Теперь уже в дом не врывались, как раньше, чуть ли не на конях, с саблями наголо, с грохотом винтовок, требуя самовар, водку, сала, соленых огурцов, денег в золоте или купюрах. Теперь приносили напечатанный на машинке или, в крайнем случае, написанный от руки ордер с большой круглой, как блюдце, печатью. И уважающий себя хозяин, сначала подробно расспросив: «Кто вы такой?», «Как ваша фамилия?», «Кто вас уполномочил?», нацепив очки, очень подробно и солидно, показывая, что он знает порядок и закон и без бумажки может никого не пускать и даже не разговаривать, разглядывал бумажку, вертел ее, чтобы прочесть печать, и, убедившись в правильности и законности, вздыхал, осматривал нового постояльца и уже по выражению его лица, по одежде и главным образом по вооружению решал, какую комнату ему уступить: большую, парадную, с высокими окнами и опунцией в горшках или самую заднюю, за кухней, темную, смердящую, со скрипучими полами и давно остановившимися часами с позеленевшим от времени циферблатом.

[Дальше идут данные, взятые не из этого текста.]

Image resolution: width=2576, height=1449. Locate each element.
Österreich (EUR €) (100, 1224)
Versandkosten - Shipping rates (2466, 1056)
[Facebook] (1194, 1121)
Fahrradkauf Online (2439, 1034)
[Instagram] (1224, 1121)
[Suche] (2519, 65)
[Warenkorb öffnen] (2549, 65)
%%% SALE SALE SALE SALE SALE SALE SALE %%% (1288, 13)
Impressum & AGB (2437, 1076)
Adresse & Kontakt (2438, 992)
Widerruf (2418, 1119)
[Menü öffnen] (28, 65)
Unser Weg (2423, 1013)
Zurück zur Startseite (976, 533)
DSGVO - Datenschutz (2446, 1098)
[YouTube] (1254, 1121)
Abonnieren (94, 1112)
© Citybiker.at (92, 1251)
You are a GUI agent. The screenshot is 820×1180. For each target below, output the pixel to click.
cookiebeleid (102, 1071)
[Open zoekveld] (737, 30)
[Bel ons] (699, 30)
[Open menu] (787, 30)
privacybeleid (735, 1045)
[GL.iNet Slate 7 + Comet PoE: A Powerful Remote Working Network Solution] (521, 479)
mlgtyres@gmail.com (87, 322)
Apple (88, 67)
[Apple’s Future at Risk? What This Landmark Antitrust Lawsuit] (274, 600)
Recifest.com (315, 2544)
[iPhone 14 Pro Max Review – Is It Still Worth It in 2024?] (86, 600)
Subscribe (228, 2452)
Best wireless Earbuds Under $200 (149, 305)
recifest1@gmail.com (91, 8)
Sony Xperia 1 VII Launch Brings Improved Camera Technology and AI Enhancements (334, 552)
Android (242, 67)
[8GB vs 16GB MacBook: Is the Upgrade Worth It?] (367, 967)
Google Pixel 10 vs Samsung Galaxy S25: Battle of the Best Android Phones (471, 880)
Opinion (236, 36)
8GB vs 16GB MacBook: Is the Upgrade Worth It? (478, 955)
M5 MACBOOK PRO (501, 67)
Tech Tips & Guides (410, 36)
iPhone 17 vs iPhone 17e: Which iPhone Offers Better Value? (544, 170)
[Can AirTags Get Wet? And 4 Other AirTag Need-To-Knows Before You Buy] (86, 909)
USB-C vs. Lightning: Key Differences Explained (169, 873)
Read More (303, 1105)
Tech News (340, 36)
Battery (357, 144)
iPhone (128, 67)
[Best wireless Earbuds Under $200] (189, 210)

Бибиков, шевеля губами, как бы репетируя, сначала прочел бумажку про себя, потом прочел ее торжественно вслух, и выходило, что предъявитель сего есть комиссар из политотдела дивизии и фамилия его Князев.

— Вот теперь я вижу, вы законный человек, — сказал Бибиков и вздохнул.

Я стоял у дверей. Князев погладил меня по голове и грустно спросил:

— И тебе нужна бумажка?

Я прислонился к нему со всей силой детской жалости. Что-то открылось в душе моей, и я лицом прижался к шершавой, мокрой шинелишке. Он был мне сейчас роднее деда и дома, в котором я вырос. Все сражения, бушевавшие там, в необъятном мире, соединились для меня в нем одном.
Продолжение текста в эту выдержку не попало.